You are viewing a plain text version of this content. The canonical link for it is here.
Posted to dev@nutch.apache.org by "Andrzej Bialecki (JIRA)" <ji...@apache.org> on 2006/11/03 12:56:18 UTC
[jira] Closed: (NUTCH-387) host normalization in Generator$Selector
[ http://issues.apache.org/jira/browse/NUTCH-387?page=all ]

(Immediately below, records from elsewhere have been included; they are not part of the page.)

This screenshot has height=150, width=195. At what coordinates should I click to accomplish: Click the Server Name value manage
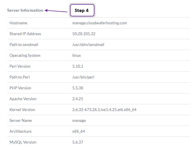(79, 120)
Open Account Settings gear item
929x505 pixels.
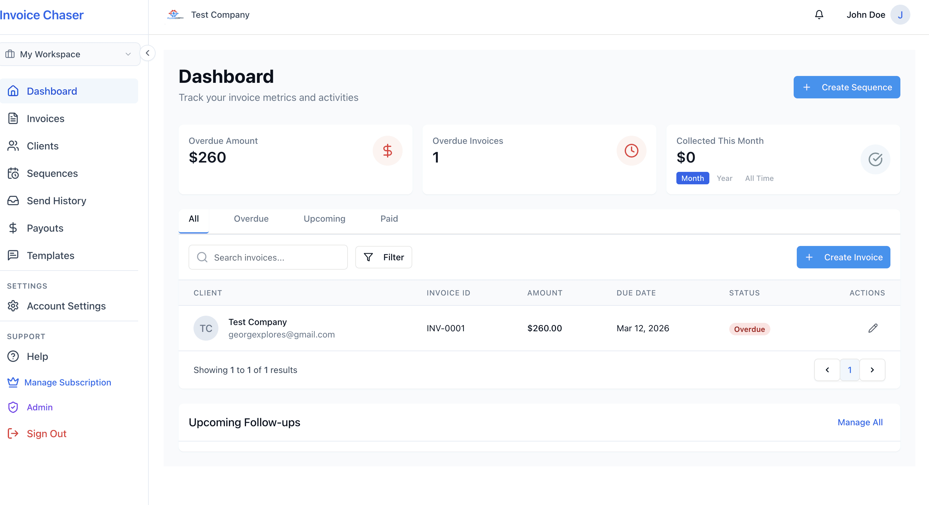pos(66,306)
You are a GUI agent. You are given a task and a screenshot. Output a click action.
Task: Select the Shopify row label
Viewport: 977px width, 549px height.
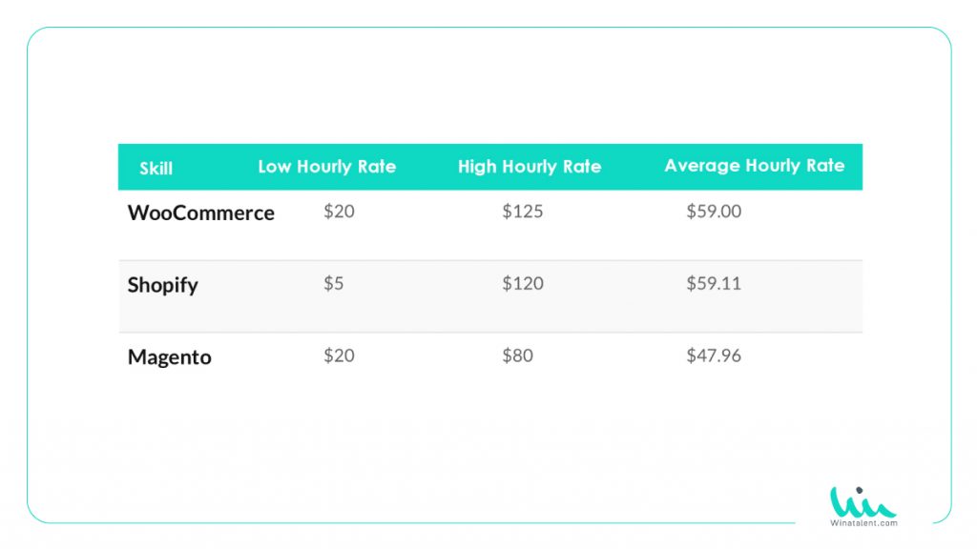[x=162, y=285]
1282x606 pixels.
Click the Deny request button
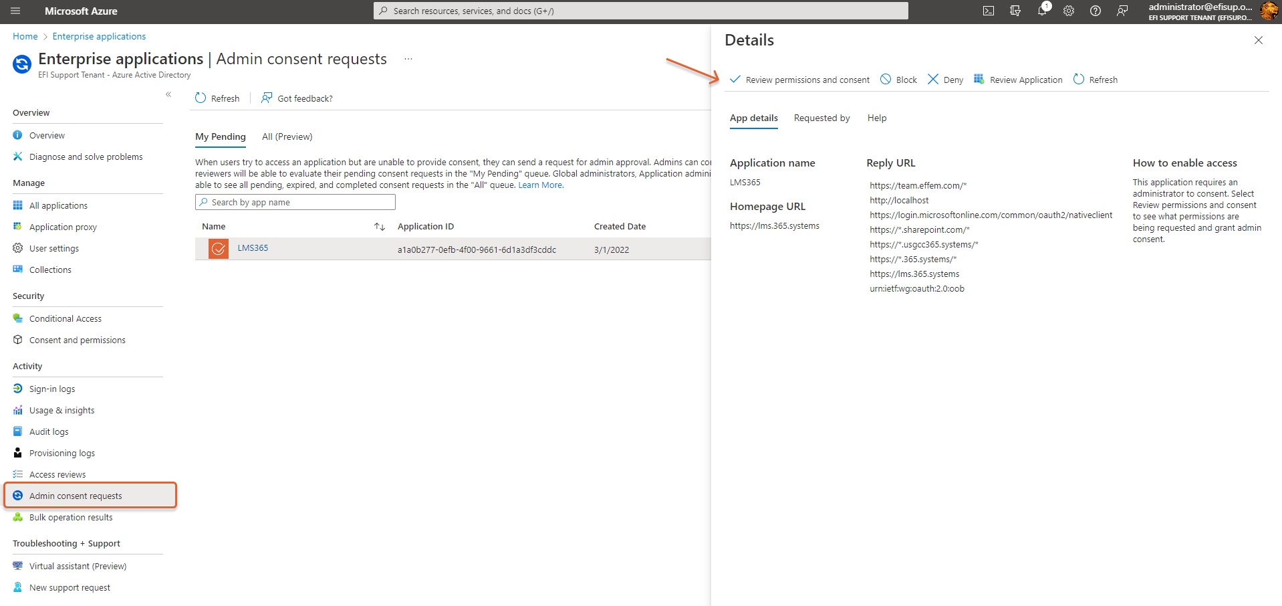[945, 80]
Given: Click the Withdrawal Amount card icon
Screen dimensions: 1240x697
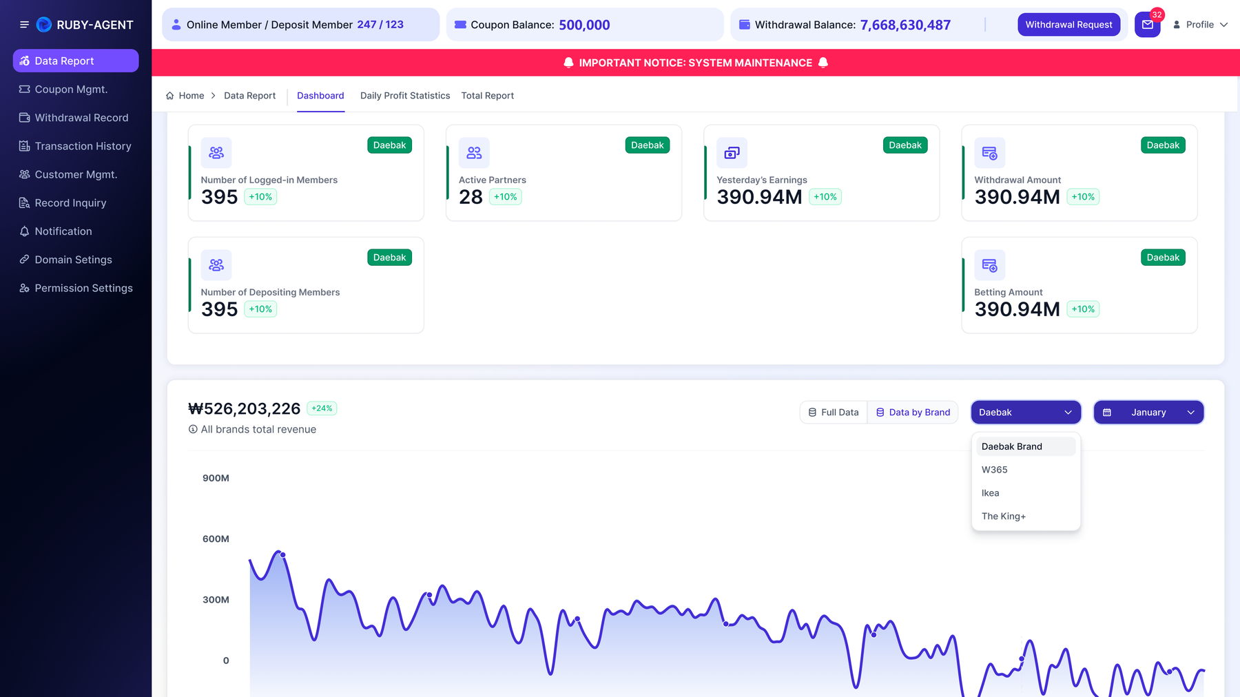Looking at the screenshot, I should click(x=990, y=153).

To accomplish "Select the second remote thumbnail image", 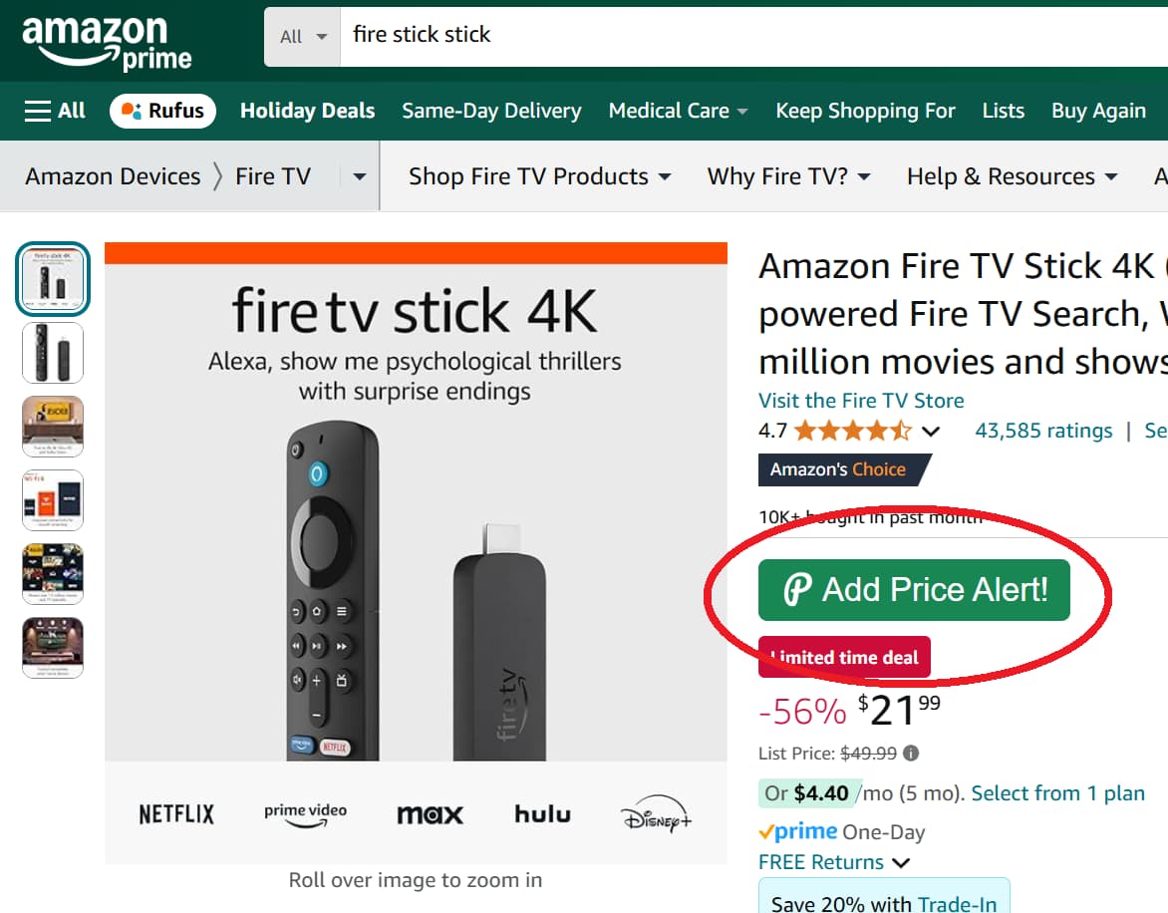I will coord(52,353).
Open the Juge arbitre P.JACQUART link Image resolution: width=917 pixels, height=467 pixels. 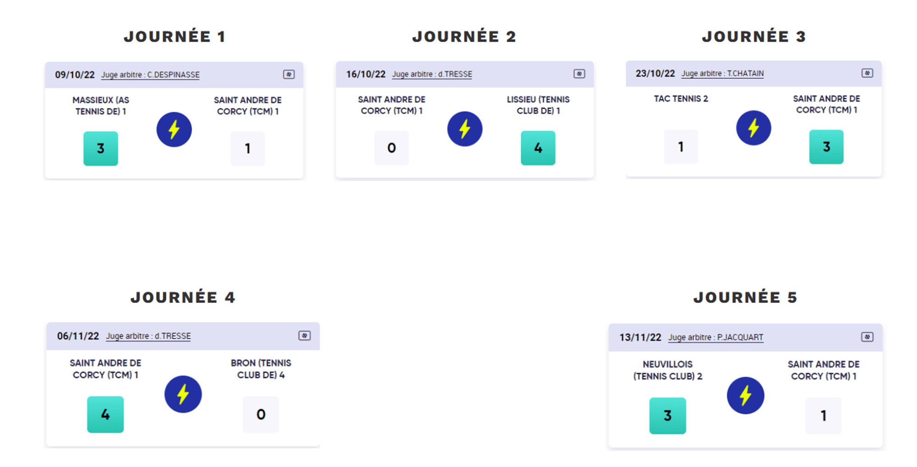[x=716, y=337]
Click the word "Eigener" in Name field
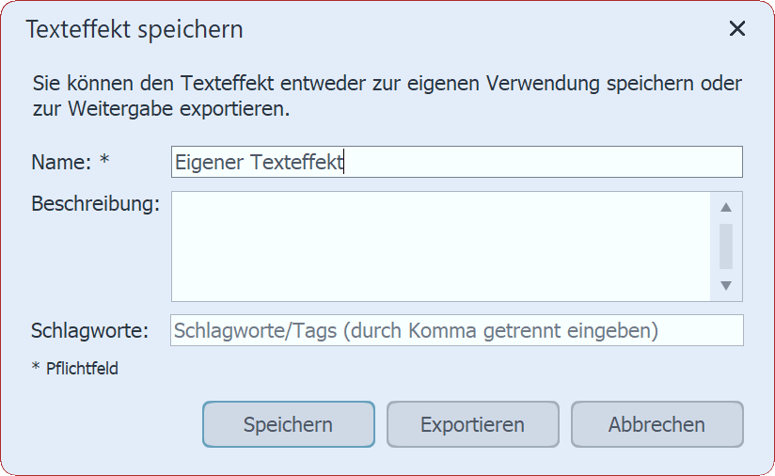The height and width of the screenshot is (476, 775). click(208, 162)
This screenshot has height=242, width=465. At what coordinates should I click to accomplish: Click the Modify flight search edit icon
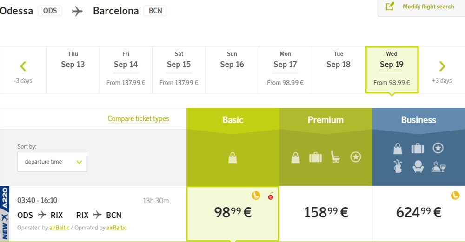390,7
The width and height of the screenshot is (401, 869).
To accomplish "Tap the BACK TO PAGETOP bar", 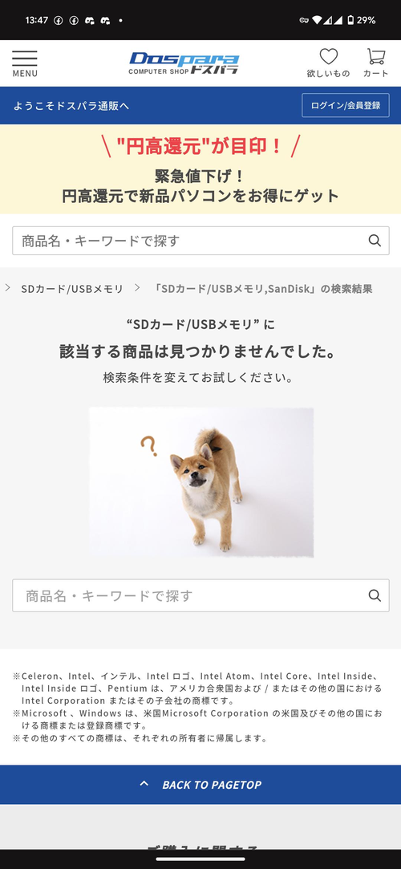I will coord(201,784).
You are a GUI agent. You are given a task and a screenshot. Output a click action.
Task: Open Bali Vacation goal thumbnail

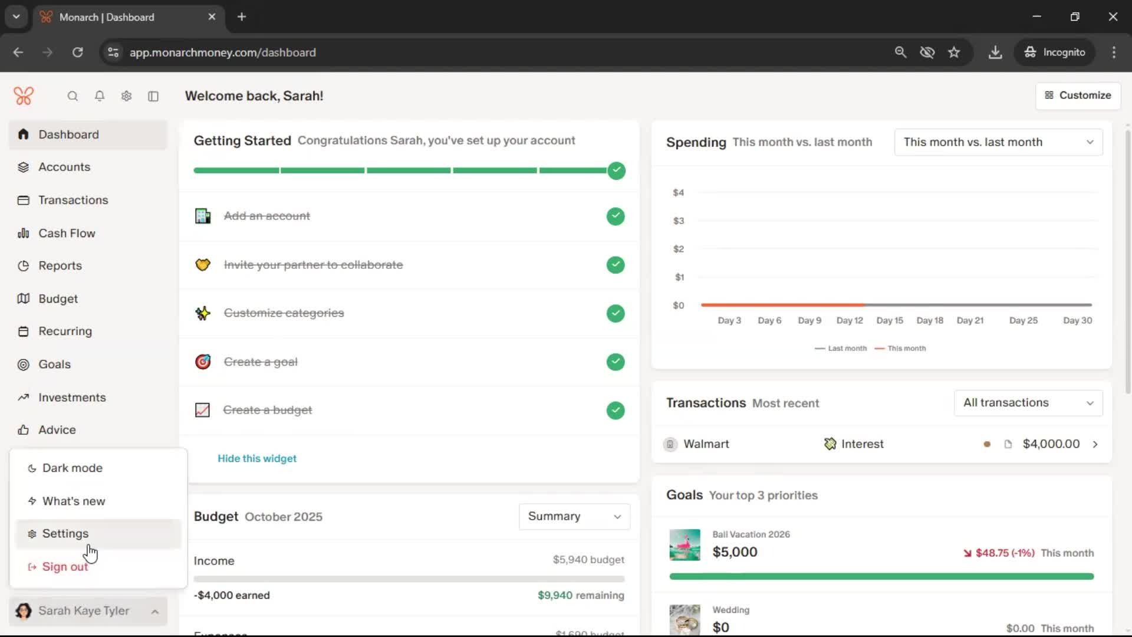pos(685,544)
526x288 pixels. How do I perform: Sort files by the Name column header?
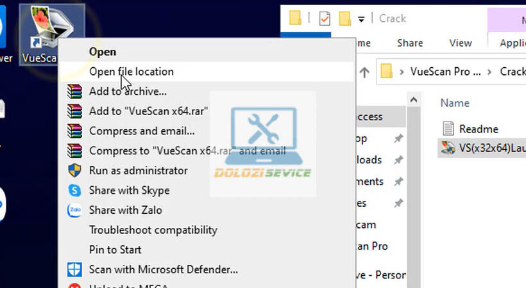point(455,103)
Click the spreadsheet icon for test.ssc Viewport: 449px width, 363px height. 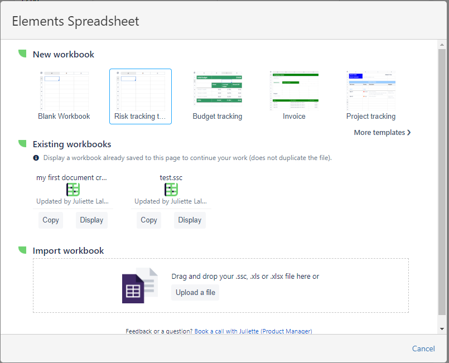[171, 190]
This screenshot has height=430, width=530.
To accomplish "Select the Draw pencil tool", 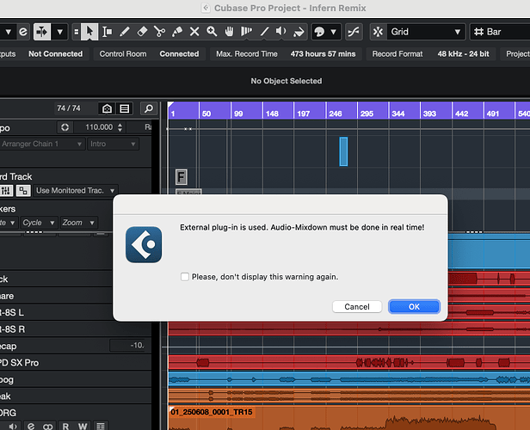I will pyautogui.click(x=124, y=32).
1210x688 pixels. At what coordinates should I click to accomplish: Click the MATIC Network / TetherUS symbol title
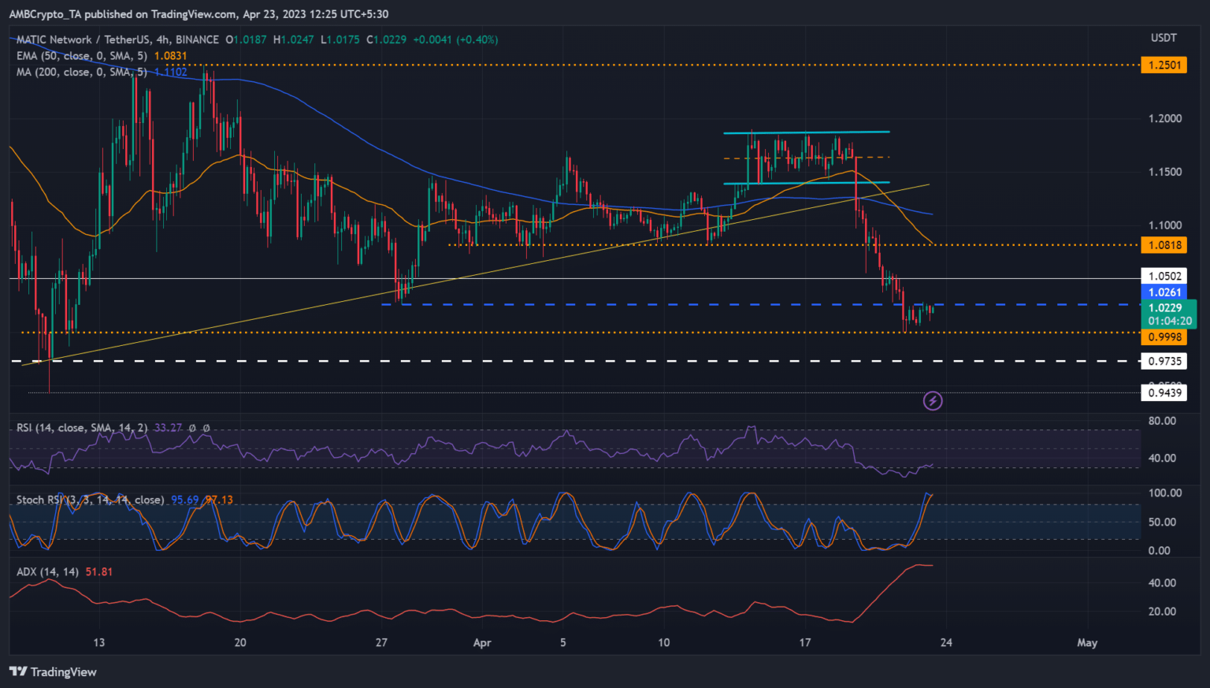coord(117,39)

Andrzej Bialecki closed NUTCH-387.
-----------------------------------
Fix Version/s: 0.9.0
Resolution: Fixed
Assignee: Andrzej Bialecki
Fixed in rev. 470767 - thanks!
> host normalization in Generator$Selector
> ----------------------------------------
>
> Key: NUTCH-387
> URL: http://issues.apache.org/jira/browse/NUTCH-387
> Project: Nutch
> Issue Type: Bug
> Components: generator
> Environment: nutch trunk since revision 449088
> Reporter: Johannes Zillmann
> Assigned To: Andrzej Bialecki
> Fix For: 0.9.0
>
>
> the host normalization in Generator$Selector#reduce at line 177 seems broken:
> String host = new URL(url.toString()).getHost();
> ...
> try {
> host = normalizers.normalize(host, URLNormalizers.SCOPE_GENERATE_HOST_COUNT);
> host = new URL(host).getHost().toLowerCase();
> } catch (Exception e) {
> LOG.warn("Malformed URL: '" + host + "', skipping");
> }
> With default configuration the basic nomalizer will be called, which is doing 'new URL(host)'.
> Also in line below 'new URL(host)' will be called.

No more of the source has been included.